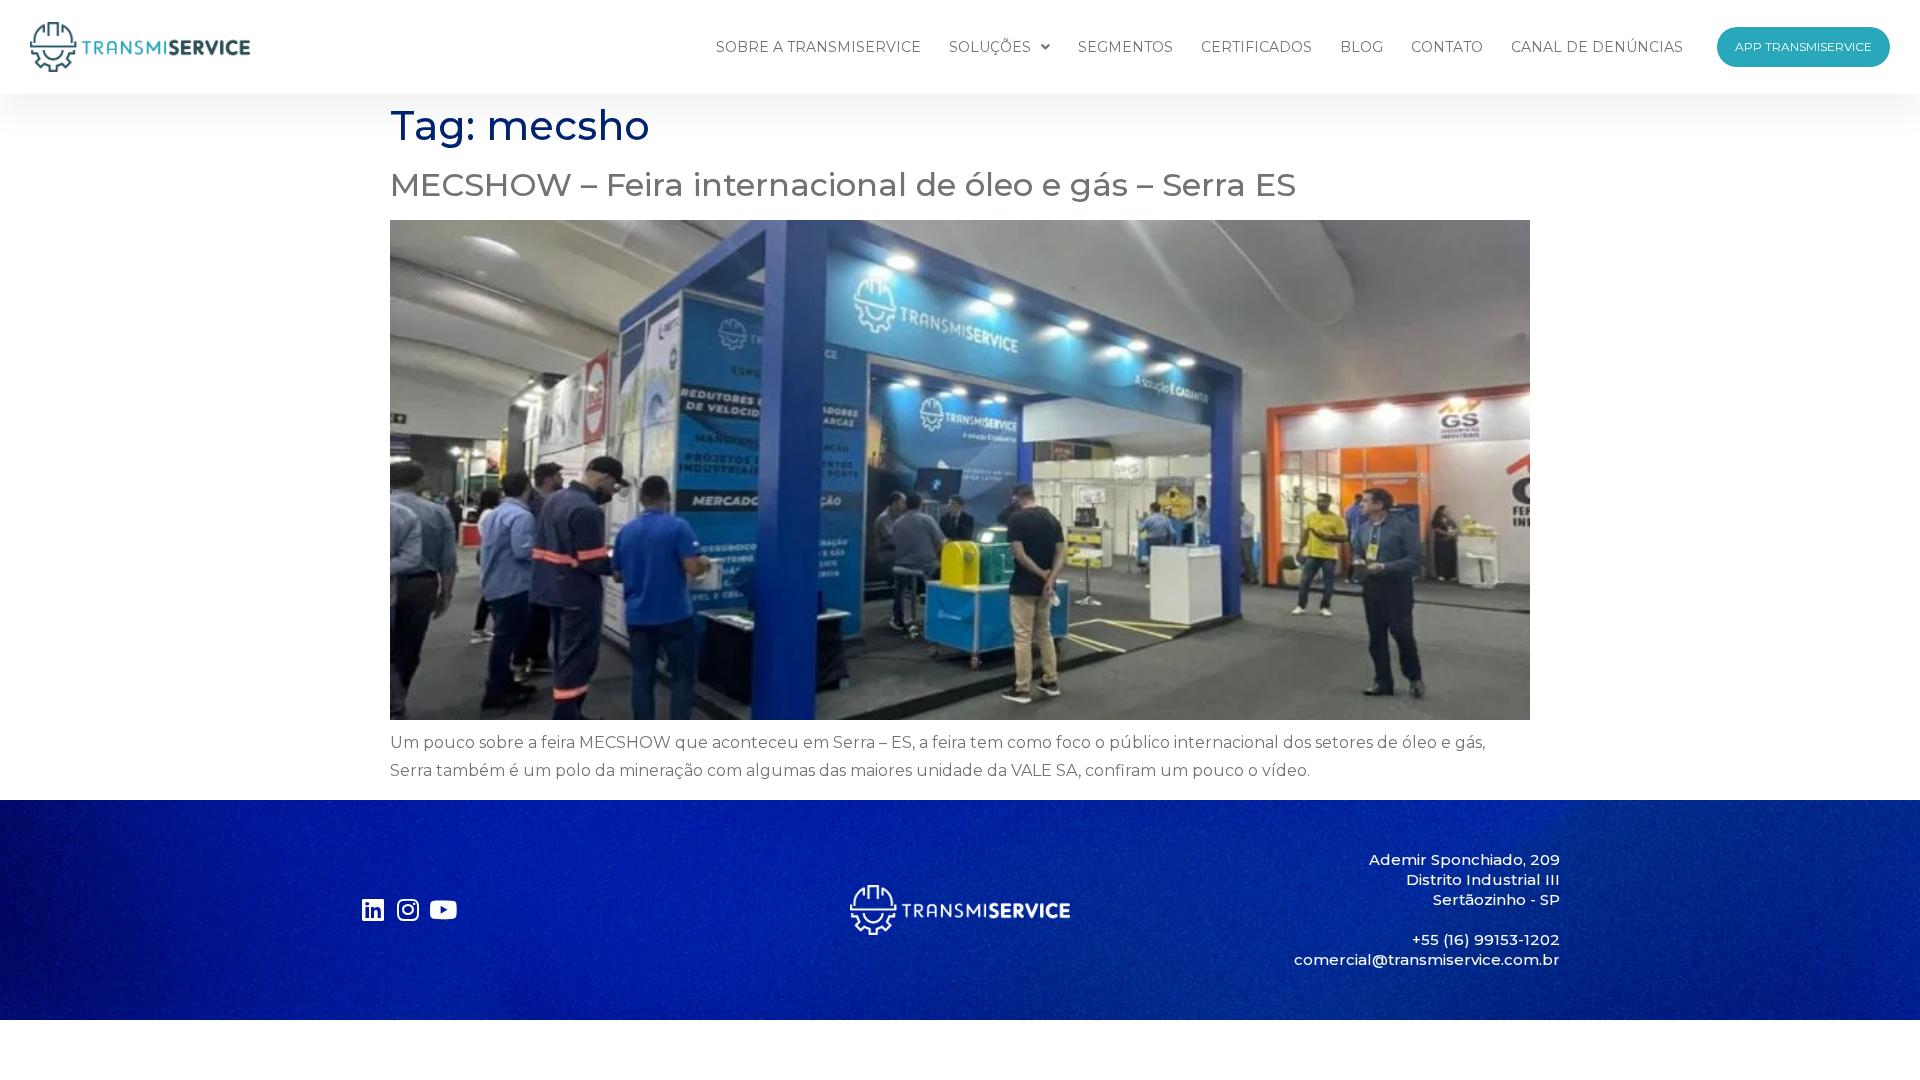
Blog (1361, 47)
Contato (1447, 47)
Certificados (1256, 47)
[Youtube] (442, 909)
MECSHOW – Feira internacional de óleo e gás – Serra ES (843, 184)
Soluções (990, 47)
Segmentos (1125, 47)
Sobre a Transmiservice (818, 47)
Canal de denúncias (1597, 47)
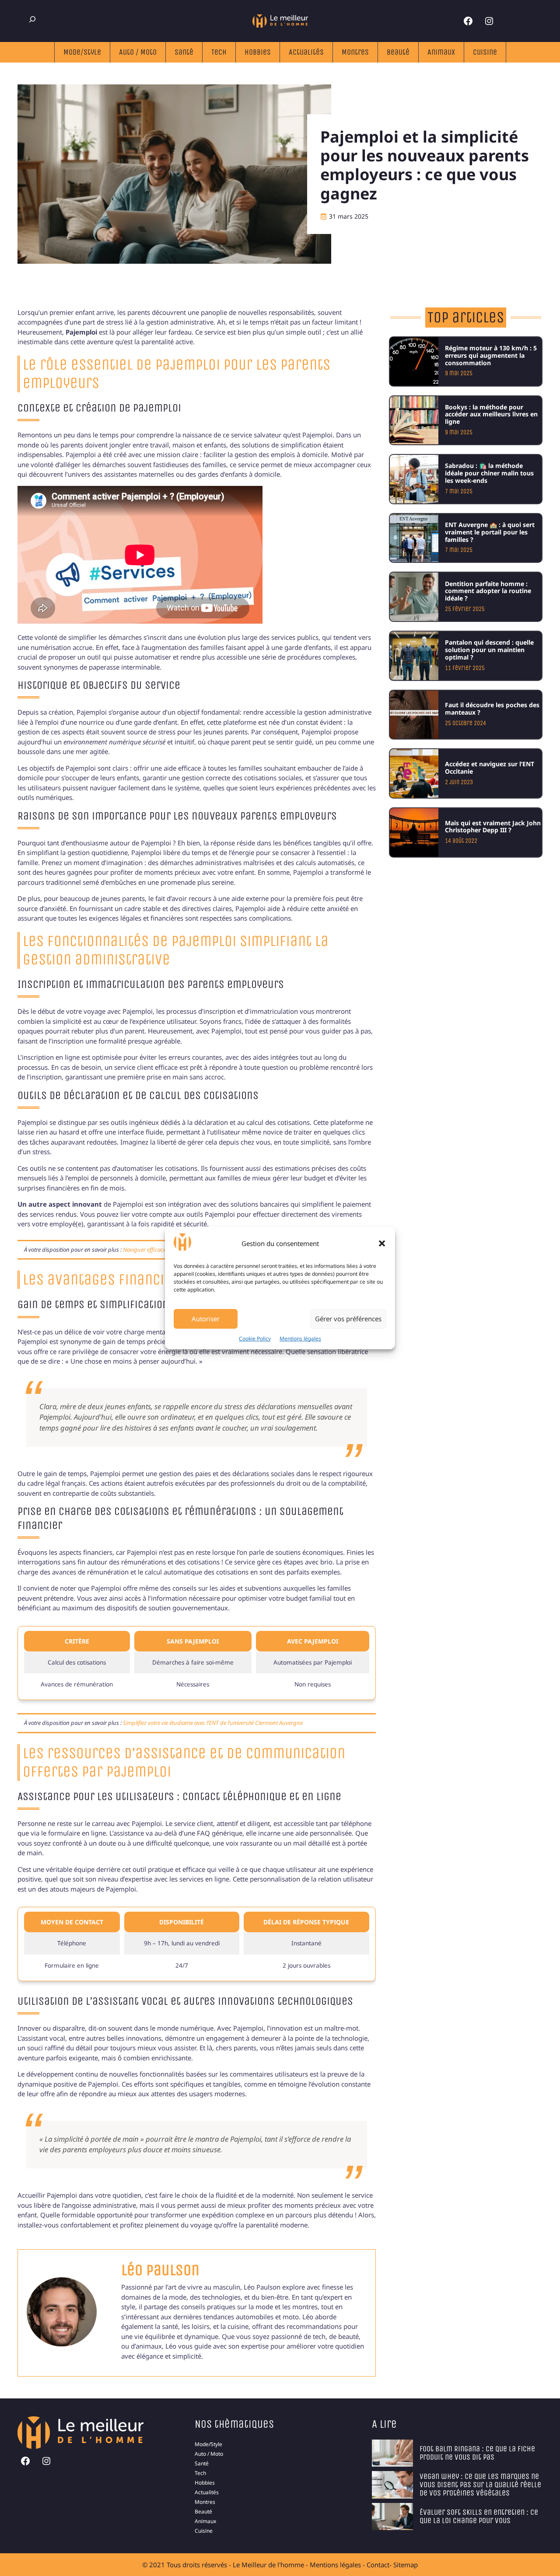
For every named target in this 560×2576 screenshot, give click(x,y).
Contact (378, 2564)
--
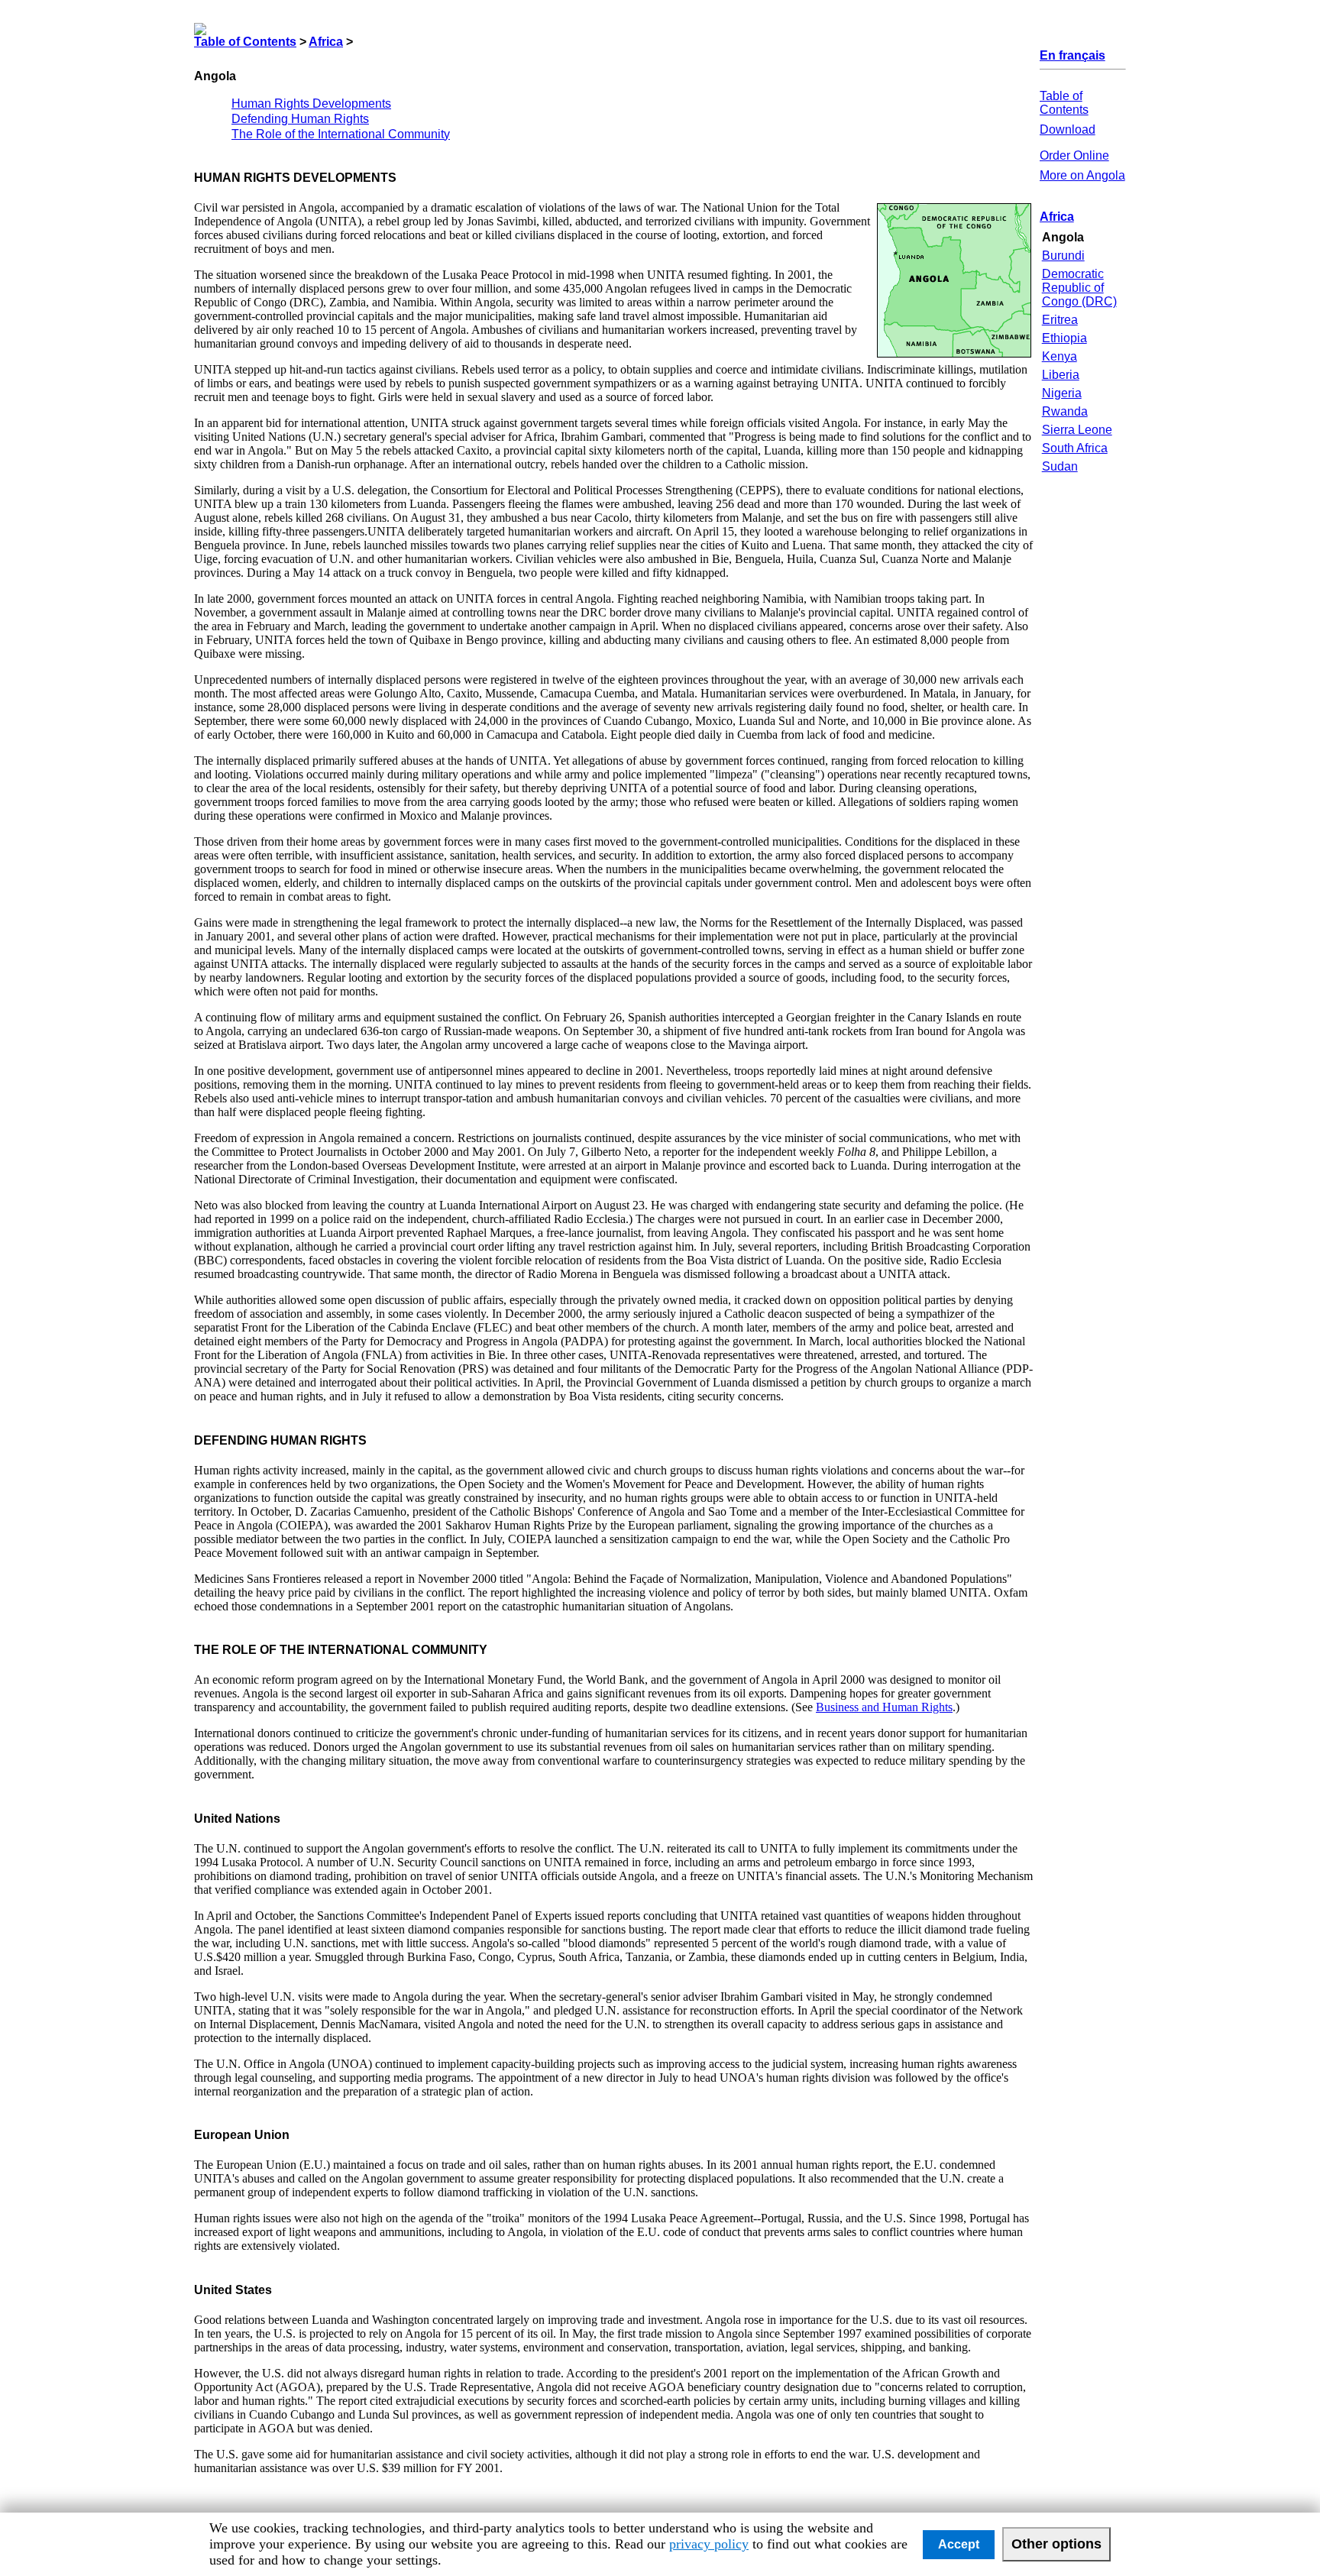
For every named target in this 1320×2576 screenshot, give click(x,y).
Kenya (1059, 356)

■ **Directions for this task**:
Starting at the line above that has "MECSHOW – Feira" and ending at the line that has "Contact (378, 2564)", copy each line exactly, leaving the pictures out and adding nothing.

■ **Solution to this task**:
MECSHOW – Feira internacional de óleo e gás – Serra ES (843, 184)
Soluções (990, 47)
Segmentos (1125, 47)
Sobre a Transmiservice (818, 47)
Canal de denúncias (1597, 47)
For every named target in this 560×2576 screenshot, give click(x,y).
Contact (378, 2564)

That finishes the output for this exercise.